TASK DIRECTIONS » Each of the records must appear again, exactly as it was written.

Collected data
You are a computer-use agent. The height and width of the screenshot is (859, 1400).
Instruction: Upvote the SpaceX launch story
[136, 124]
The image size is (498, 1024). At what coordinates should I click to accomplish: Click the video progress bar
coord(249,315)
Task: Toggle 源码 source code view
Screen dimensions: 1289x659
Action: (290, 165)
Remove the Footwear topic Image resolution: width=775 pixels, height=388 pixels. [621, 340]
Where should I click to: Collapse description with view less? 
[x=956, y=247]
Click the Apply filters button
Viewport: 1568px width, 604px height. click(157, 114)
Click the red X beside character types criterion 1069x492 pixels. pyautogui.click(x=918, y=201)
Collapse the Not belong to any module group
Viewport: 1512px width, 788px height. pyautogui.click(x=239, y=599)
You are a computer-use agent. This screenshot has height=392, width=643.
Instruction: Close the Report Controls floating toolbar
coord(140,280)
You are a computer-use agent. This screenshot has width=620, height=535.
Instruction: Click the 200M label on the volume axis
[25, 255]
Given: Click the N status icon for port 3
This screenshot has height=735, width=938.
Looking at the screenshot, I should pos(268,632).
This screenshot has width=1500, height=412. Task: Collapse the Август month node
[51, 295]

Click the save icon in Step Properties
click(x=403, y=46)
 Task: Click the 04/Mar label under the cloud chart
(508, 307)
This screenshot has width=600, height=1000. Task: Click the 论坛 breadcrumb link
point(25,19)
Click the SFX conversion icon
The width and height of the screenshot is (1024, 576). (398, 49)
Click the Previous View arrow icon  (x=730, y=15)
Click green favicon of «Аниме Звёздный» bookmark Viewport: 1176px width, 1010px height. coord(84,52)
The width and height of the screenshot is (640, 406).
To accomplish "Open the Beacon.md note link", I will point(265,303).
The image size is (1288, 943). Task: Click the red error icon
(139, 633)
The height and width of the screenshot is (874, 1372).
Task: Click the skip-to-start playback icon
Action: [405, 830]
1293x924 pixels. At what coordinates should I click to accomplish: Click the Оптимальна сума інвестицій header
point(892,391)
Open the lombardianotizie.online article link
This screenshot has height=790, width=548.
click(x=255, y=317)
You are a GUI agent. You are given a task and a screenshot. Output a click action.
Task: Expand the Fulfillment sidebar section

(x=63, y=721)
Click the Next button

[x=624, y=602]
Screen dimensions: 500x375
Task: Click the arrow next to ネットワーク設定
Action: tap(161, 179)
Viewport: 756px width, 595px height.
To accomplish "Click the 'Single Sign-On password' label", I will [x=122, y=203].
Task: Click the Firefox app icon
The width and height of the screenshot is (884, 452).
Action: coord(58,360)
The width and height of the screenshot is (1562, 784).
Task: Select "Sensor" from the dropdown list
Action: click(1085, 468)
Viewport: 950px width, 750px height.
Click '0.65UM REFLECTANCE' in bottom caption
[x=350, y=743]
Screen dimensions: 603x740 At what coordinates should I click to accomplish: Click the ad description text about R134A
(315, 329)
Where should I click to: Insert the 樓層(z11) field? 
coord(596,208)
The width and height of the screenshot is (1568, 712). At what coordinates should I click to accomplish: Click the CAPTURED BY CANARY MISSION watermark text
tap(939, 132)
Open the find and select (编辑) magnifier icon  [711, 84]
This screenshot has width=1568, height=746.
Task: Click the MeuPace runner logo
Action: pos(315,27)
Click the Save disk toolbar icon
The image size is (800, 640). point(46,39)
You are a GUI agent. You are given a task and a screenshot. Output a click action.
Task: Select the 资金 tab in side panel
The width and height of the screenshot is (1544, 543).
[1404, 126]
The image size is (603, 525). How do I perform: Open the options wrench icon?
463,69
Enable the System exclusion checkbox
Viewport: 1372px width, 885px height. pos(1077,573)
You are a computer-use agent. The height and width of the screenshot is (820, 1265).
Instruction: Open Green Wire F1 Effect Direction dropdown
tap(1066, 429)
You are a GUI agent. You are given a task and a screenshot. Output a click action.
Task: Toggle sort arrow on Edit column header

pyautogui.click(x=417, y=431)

ANSWER SPACE »
You are a computer-use agent. The height and width of the screenshot is (859, 1400).
Instruction: Upvote the SpaceX launch story
[136, 124]
The image size is (498, 1024). At what coordinates should I click to accomplish: Click the video progress bar
coord(249,315)
Task: Toggle 源码 source code view
Screen dimensions: 1289x659
Action: (290, 165)
Remove the Footwear topic Image resolution: width=775 pixels, height=388 pixels. [621, 340]
Where should I click to: Collapse description with view less? 
[x=956, y=247]
Click the Apply filters button
Viewport: 1568px width, 604px height. click(157, 114)
Click the red X beside character types criterion 1069x492 pixels. pyautogui.click(x=918, y=201)
Collapse the Not belong to any module group
Viewport: 1512px width, 788px height. pyautogui.click(x=239, y=599)
You are a computer-use agent. This screenshot has height=392, width=643.
Instruction: Close the Report Controls floating toolbar
coord(140,280)
You are a computer-use agent. This screenshot has width=620, height=535.
Instruction: Click the 200M label on the volume axis
[25, 255]
Given: Click the N status icon for port 3
This screenshot has height=735, width=938.
Looking at the screenshot, I should pos(268,632).
This screenshot has width=1500, height=412. Task: Collapse the Август month node
[51, 295]

Click the save icon in Step Properties
click(x=403, y=46)
 Task: Click the 04/Mar label under the cloud chart
(508, 307)
This screenshot has width=600, height=1000. Task: Click the 论坛 breadcrumb link
point(25,19)
Click the SFX conversion icon
The width and height of the screenshot is (1024, 576). (398, 49)
Click the Previous View arrow icon  (x=730, y=15)
Click green favicon of «Аниме Звёздный» bookmark Viewport: 1176px width, 1010px height. coord(84,52)
The width and height of the screenshot is (640, 406).
To accomplish "Open the Beacon.md note link", I will point(265,303).
The image size is (1288, 943). Task: Click the red error icon
(139, 633)
The height and width of the screenshot is (874, 1372).
Task: Click the skip-to-start playback icon
Action: [405, 830]
1293x924 pixels. At what coordinates should I click to accomplish: Click the Оптимальна сума інвестицій header
point(892,391)
Open the lombardianotizie.online article link
This screenshot has height=790, width=548.
click(x=255, y=317)
You are a GUI agent. You are given a task and a screenshot. Output a click action.
Task: Expand the Fulfillment sidebar section

(x=63, y=721)
Click the Next button

[x=624, y=602]
Screen dimensions: 500x375
Task: Click the arrow next to ネットワーク設定
Action: tap(161, 179)
Viewport: 756px width, 595px height.
To accomplish "Click the 'Single Sign-On password' label", I will [x=122, y=203].
Task: Click the Firefox app icon
The width and height of the screenshot is (884, 452).
Action: coord(58,360)
The width and height of the screenshot is (1562, 784).
Task: Select "Sensor" from the dropdown list
Action: click(1085, 468)
Viewport: 950px width, 750px height.
Click '0.65UM REFLECTANCE' in bottom caption
[x=350, y=743]
Screen dimensions: 603x740 At what coordinates should I click to accomplish: Click the ad description text about R134A
(315, 329)
Where should I click to: Insert the 樓層(z11) field? 
coord(596,208)
The width and height of the screenshot is (1568, 712). At what coordinates should I click to accomplish: Click the CAPTURED BY CANARY MISSION watermark text
tap(939, 132)
Open the find and select (编辑) magnifier icon  [711, 84]
This screenshot has width=1568, height=746.
Task: Click the MeuPace runner logo
Action: pos(315,27)
Click the Save disk toolbar icon
The image size is (800, 640). point(46,39)
You are a GUI agent. You are given a task and a screenshot. Output a click action.
Task: Select the 资金 tab in side panel
The width and height of the screenshot is (1544, 543).
[1404, 126]
The image size is (603, 525). How do I perform: Open the options wrench icon?
463,69
Enable the System exclusion checkbox
Viewport: 1372px width, 885px height. pos(1077,573)
You are a computer-use agent. The height and width of the screenshot is (820, 1265).
Instruction: Open Green Wire F1 Effect Direction dropdown
tap(1066, 429)
You are a GUI agent. You are given a task and a screenshot. Output a click action.
Task: Toggle sort arrow on Edit column header

pyautogui.click(x=417, y=431)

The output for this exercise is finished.